12 Ekim 2011 Çarşamba

Midnight in Paris




Uzun zamandır vizyonda izleyip de en etkilendiğim film. Kesinlikle eğlenceli, Paris aşığı, romantik ve nostaljik..
Bana anlattığı ise geçtiğimiz aylarda kafa yorduğum nostalji kavramı.
Daha önce de yazdığım gibi "The term nostalgia describes a yearning for the past, often in idealized form".
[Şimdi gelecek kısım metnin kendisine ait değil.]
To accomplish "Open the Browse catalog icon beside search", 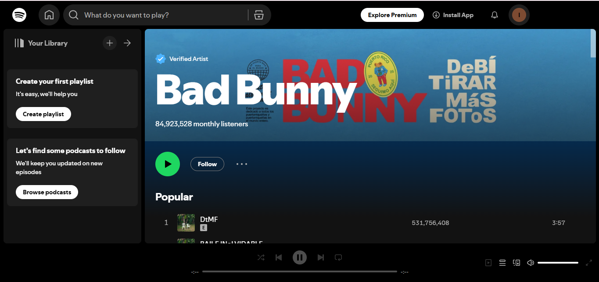I will pos(259,14).
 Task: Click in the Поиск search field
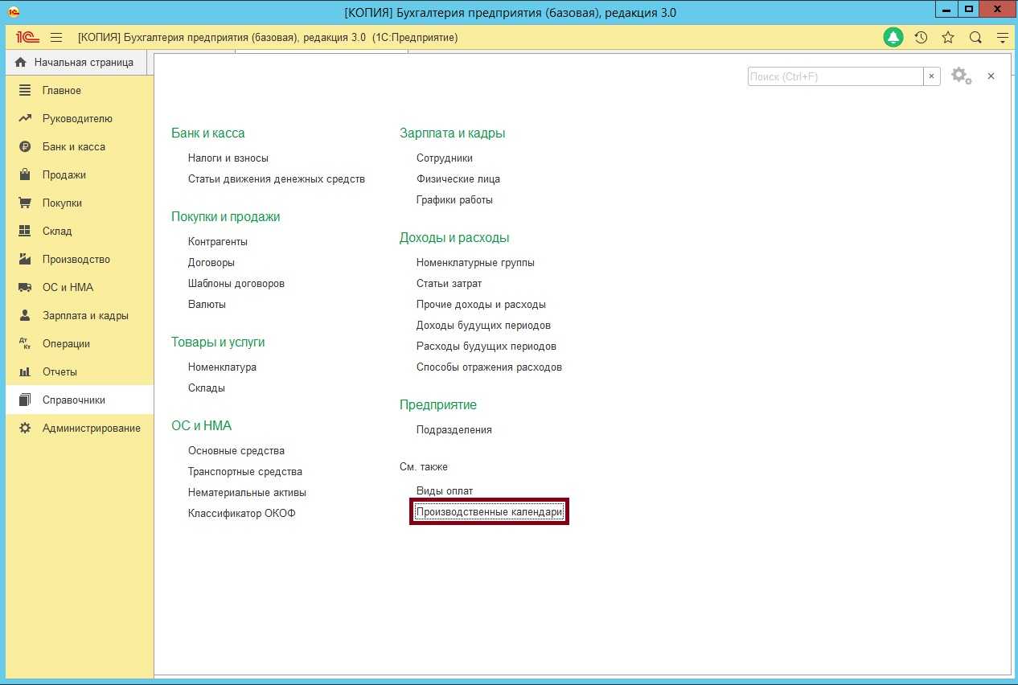coord(835,76)
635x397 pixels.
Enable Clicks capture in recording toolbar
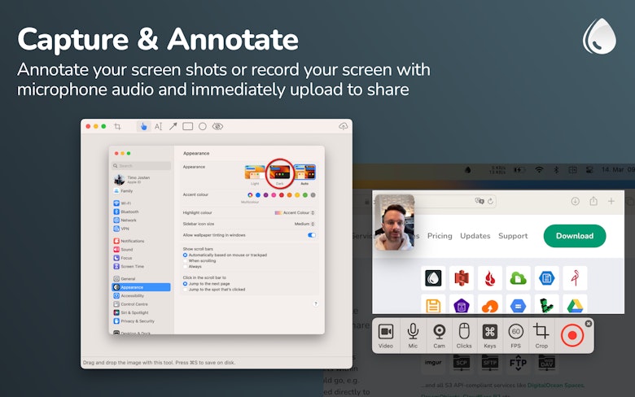coord(464,335)
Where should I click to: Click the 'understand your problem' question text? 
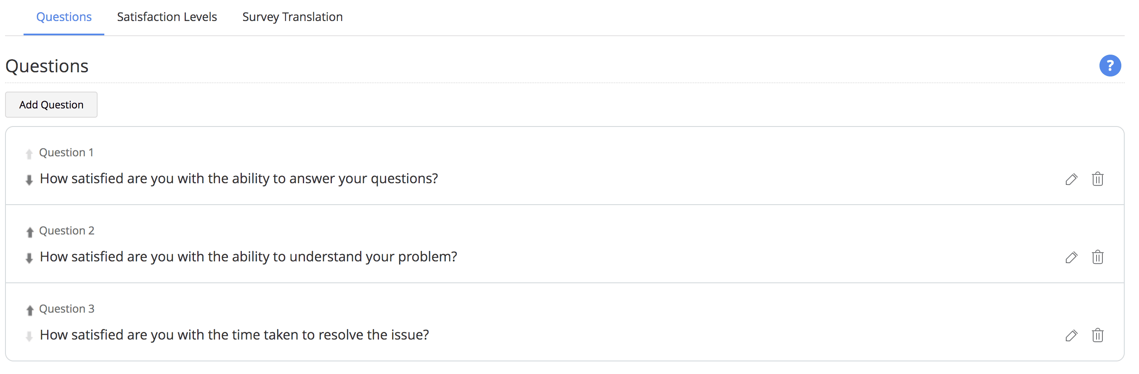point(248,257)
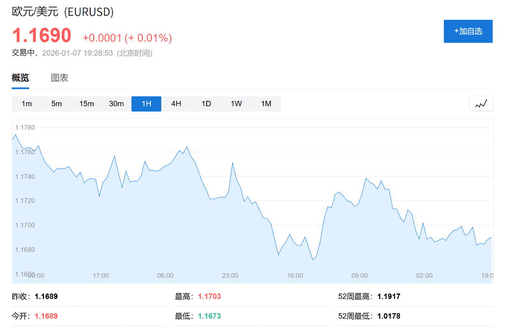Switch to the 概览 tab
This screenshot has width=505, height=333.
[20, 78]
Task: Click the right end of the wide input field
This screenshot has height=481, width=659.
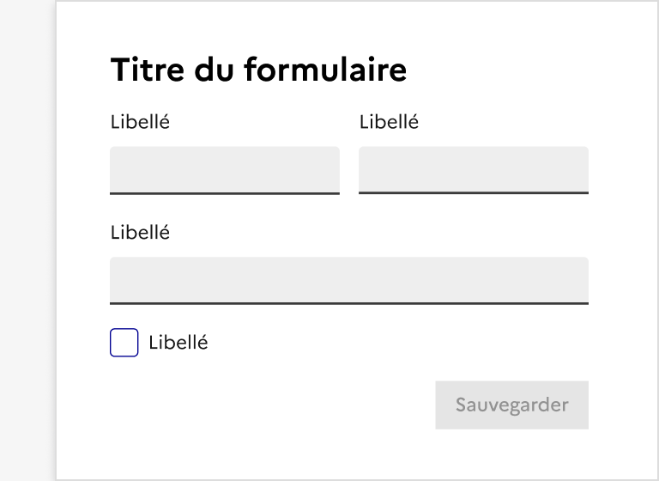Action: (x=575, y=280)
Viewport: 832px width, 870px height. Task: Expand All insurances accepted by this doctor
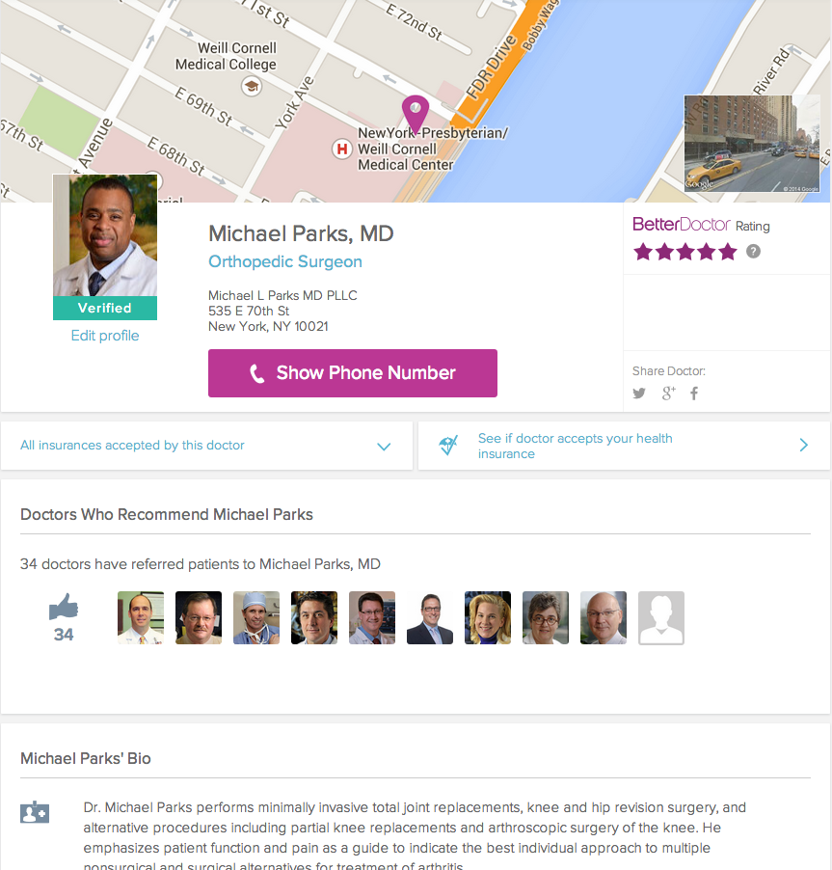(384, 447)
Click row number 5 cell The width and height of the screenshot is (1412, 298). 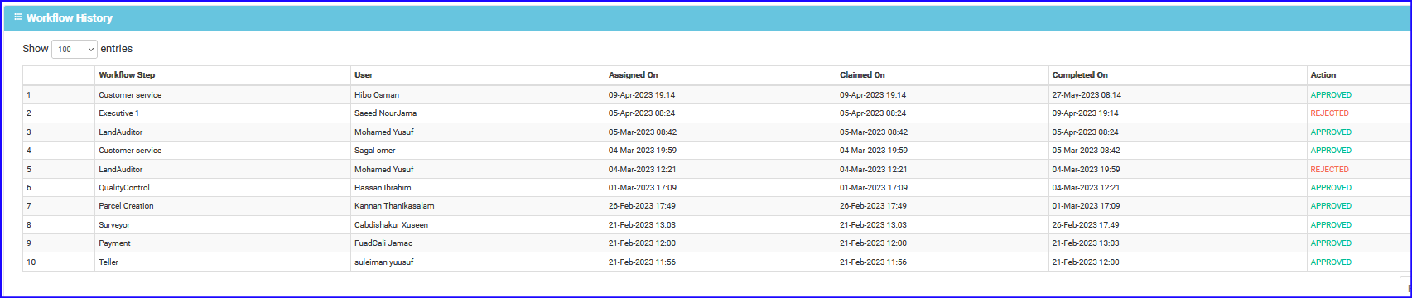[59, 169]
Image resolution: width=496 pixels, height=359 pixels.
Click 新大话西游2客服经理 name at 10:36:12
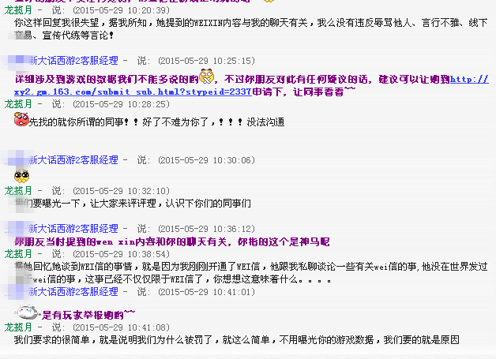[x=73, y=229]
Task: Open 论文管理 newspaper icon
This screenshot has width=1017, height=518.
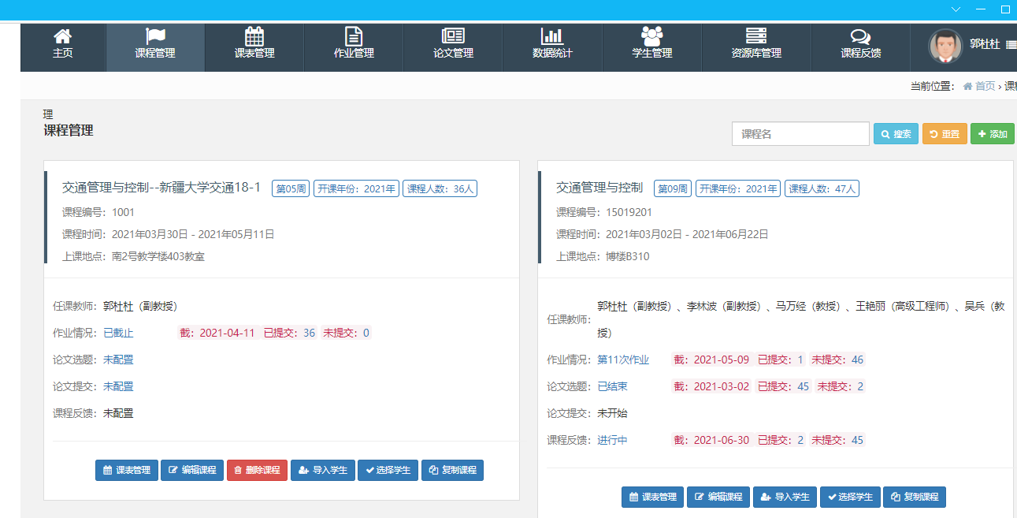Action: point(453,36)
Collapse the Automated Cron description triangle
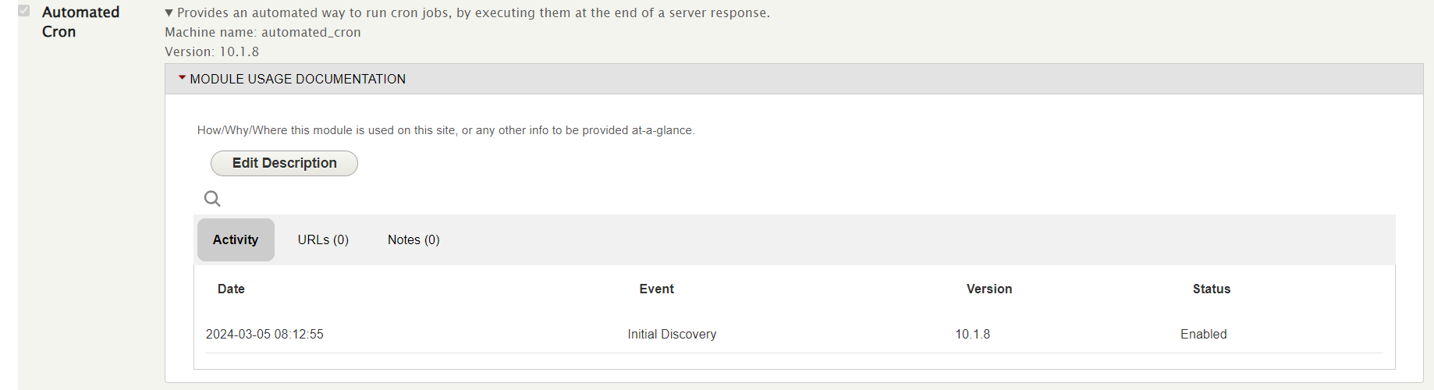This screenshot has height=390, width=1434. (x=169, y=13)
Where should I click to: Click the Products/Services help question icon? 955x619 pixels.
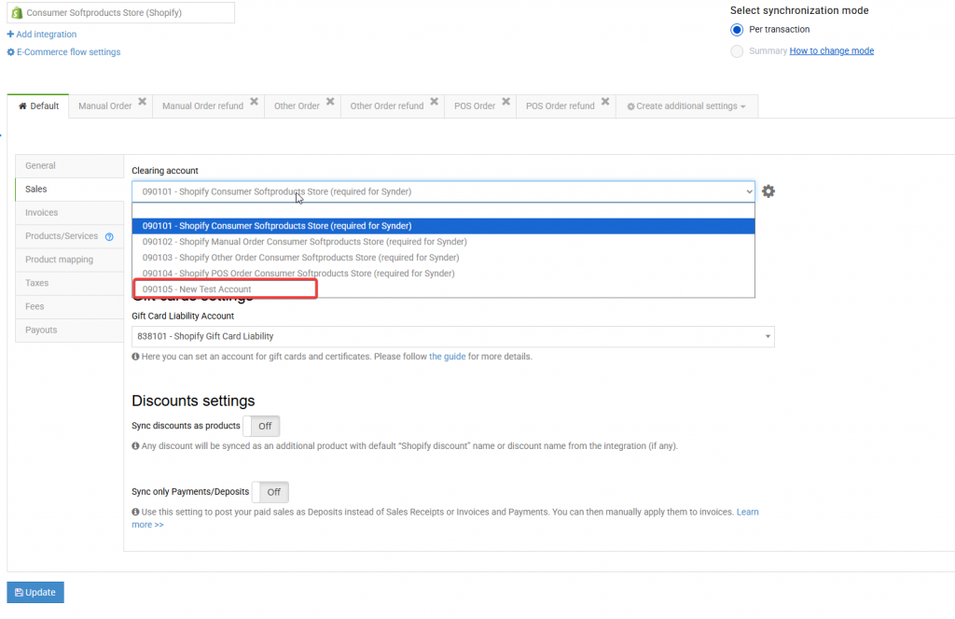(109, 237)
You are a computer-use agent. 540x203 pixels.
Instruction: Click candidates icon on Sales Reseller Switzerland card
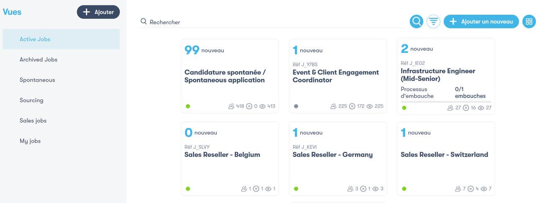tap(458, 189)
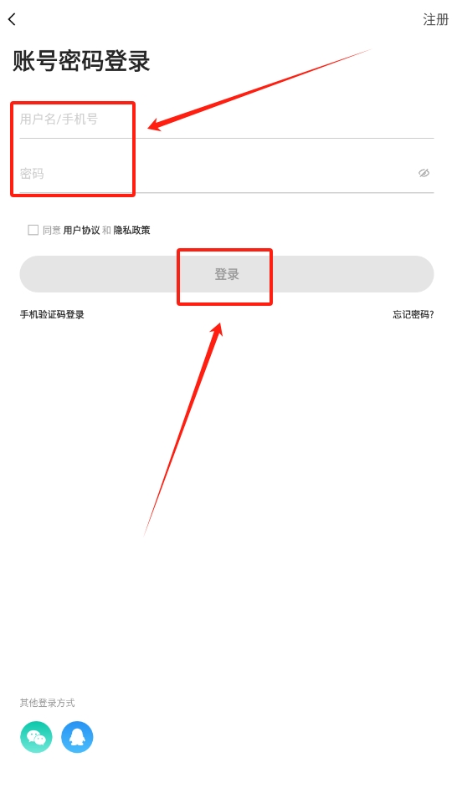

Peki neden insan eskinin daha iyi, daha yaşanılabilir olduğunu düşünüyor? Yoksa tüm bir resmin günümüzden bakınca açık ve net görünmesi bize daha "güvenli" mi geliyor?
Sanırım bunun cevabı yine filmde.. Ukala Paul'un aynen dediği gibi: "Nostalgia is denial - denial of the painful present... the name for this denial is golden age thinking - the erroneous notion that a different time period is better than the one ones living in - its a flaw in the romantic imagination of those people who find it difficult to cope with the present."
Tüylerimi diken diken yapan bir tespit.

Peki nası ortaya çıkıyor? Neden bir anda içten ufak bir titremeyle geliveriyor ve tüm zihne hakim oluyor? Tam olarak hangi anlarda? Wikipedia'da yazıyor: "Sometimes it is brought on by a sudden image, or remembrance of something from one's childhood."